Romeu Zema, reeleito governador de Minas Gerais e um dos principais defensores de Bolsonaro dentro do Novo, atribui a Amoêdo o "mérito" de ter fundado um partido focado em ideais liberais. "Participamos de reuniões e alinhamentos, e depois ele acabou se afastando aos poucos", relata ao TAB. Nos bastidores, diz-se que Zema já estaria pensando na disputa presidencial de 2026. "Eu me sinto confortável no Novo, principalmente nesse momento em que ele está passando por um grande amadurecimento."

Eduardo Ribeiro, atual presidente do partido, considera que a legenda está menor, mas mais unida. "Perdemos filiados desde junho de 2019, mas há três meses o partido voltou a ter saldo positivo nas filiações e com uma boa projeção para o futuro, já visando as eleições municipais de 2024."

Para críticos, Amoêdo é passado. Para Amoêdo, passado é o Novo, embora sempre seja associado à sigla. O empresário não descarta a possibilidade de voltar à política, mas "não nesse Novo que está aí". "Virou um partido pró-Bolsonaro de forma dissimulada. Um genérico com o mesmo preço do original."

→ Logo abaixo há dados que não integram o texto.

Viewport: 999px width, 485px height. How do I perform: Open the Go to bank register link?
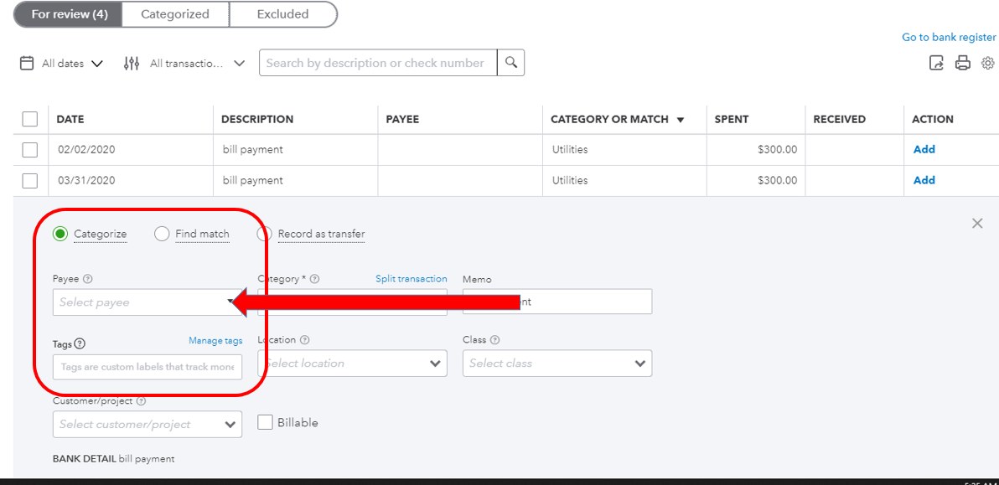point(949,37)
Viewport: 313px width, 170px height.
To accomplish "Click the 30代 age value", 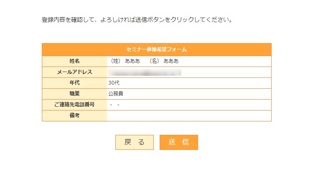I will click(x=114, y=83).
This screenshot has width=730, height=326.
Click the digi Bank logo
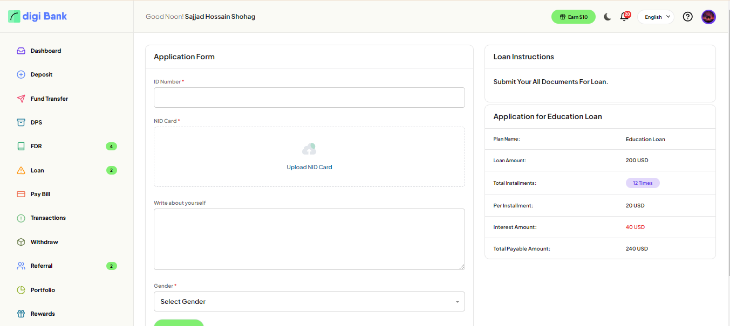(x=38, y=16)
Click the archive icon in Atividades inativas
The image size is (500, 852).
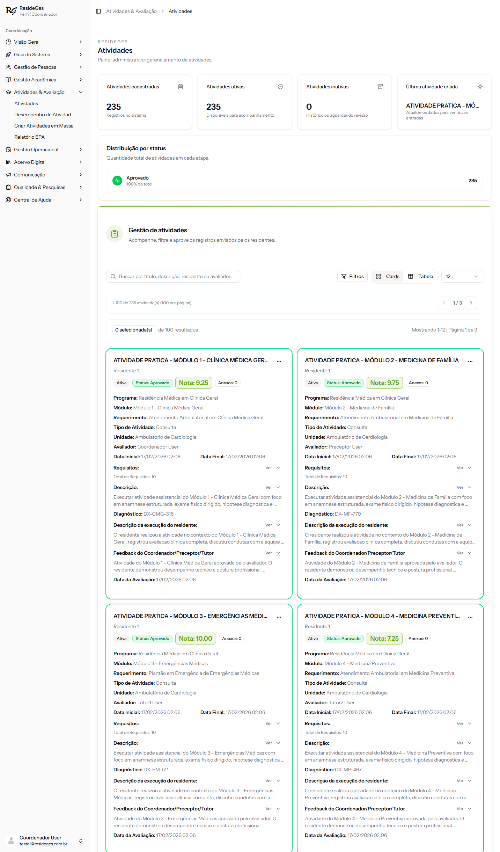(380, 87)
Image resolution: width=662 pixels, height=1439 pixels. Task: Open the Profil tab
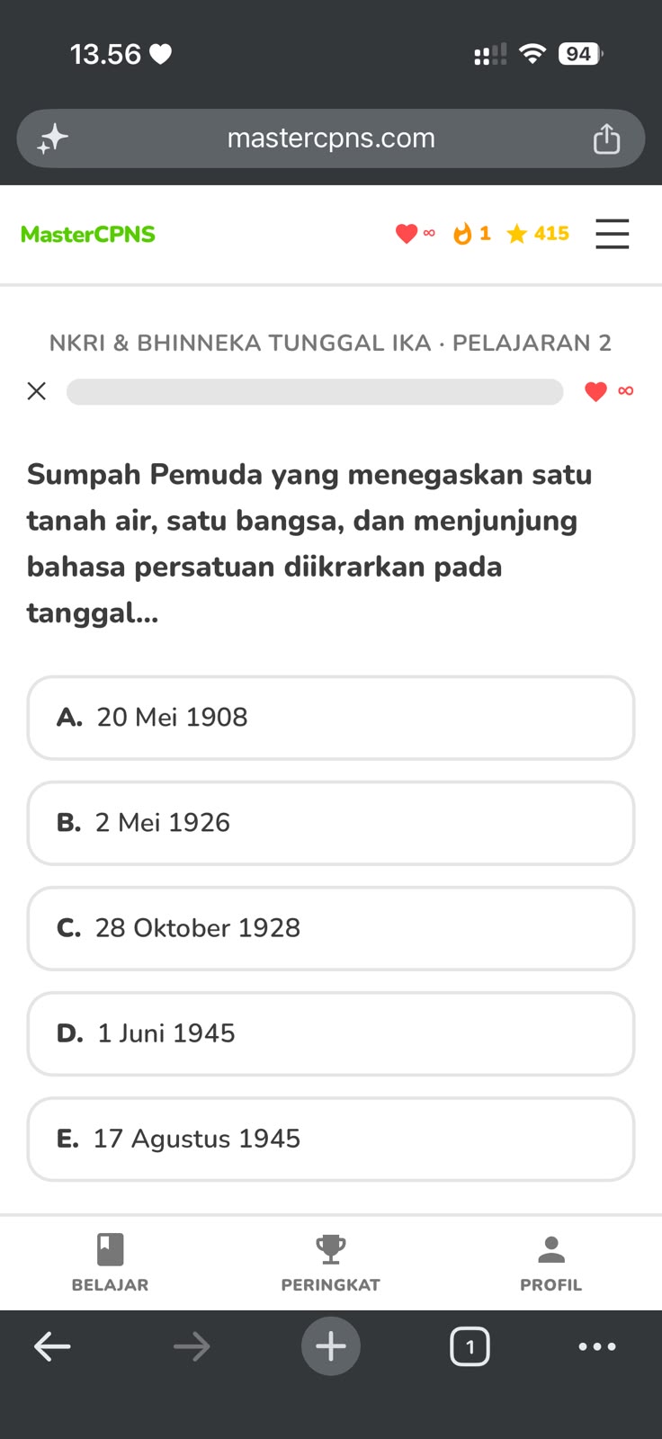tap(551, 1263)
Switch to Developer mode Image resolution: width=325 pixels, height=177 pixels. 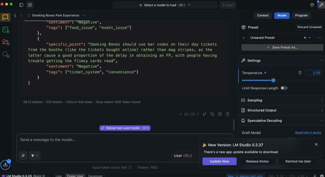tap(96, 176)
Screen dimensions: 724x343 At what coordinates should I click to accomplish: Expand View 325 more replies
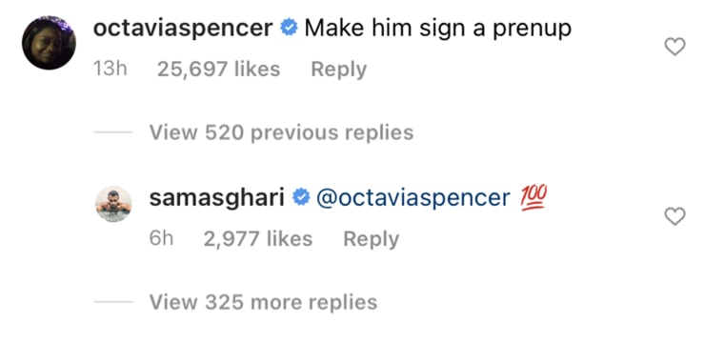pyautogui.click(x=263, y=302)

João Amoêdo - Fernando Moraes/UOL - Fernando Moraes/UOL
'Haddad é escolha ruim, mas não péssima', diz Amoêdo sobre futuro ministro da Fazenda
Imagem: Fernando Moraes/UOL

Amoêdo sem Novo

Amoêdo não é dado a impulsos. Prioriza um discurso linear e, durante uma conversa, é do tipo que dá um jeito de voltar a um ponto e retomar seu raciocínio até concluí-lo.

Para 2023, diz ter duas certezas: ainda quer fazer algo pelo país, e o caminho para tal é a política. "Sempre gosto de fazer um diagnóstico antes de tomar uma decisão." Roberto Freire, presidente do Cidadania, é um dos políticos com quem ele vem trocando ideias. "É alguém com quem me identifico em relação a princípios e valores, apesar das diferenças", define.

Entretanto, afirma que se associar agora a um novo partido seria contraproducente. "Pedem pra que eu faça o 'L', não vou fazer o 'L'. Eu queria tirar o 'B' e a missão foi cumprida", conta, com um sorriso no rosto.

Haddad e Amoêdo não voltaram a conversar. Para o empresário, que fez carreira no mercado financeiro e declarou patrimônio de R$ 425 milhões em 2018, o próximo ministro da Fazenda é ponderado. "Escolha ruim, mas não péssima dentro dos quadros do PT." Hoje, Amoêdo administra seus investimentos e à distância observa a política antes de decidir o próximo passo. "Os mercados estão muito voláteis", comenta ele, que vai passar o Réveillon em Angra dos Reis (RJ) e, no domingo (1º), pretende assistir na TV à posse de Lula.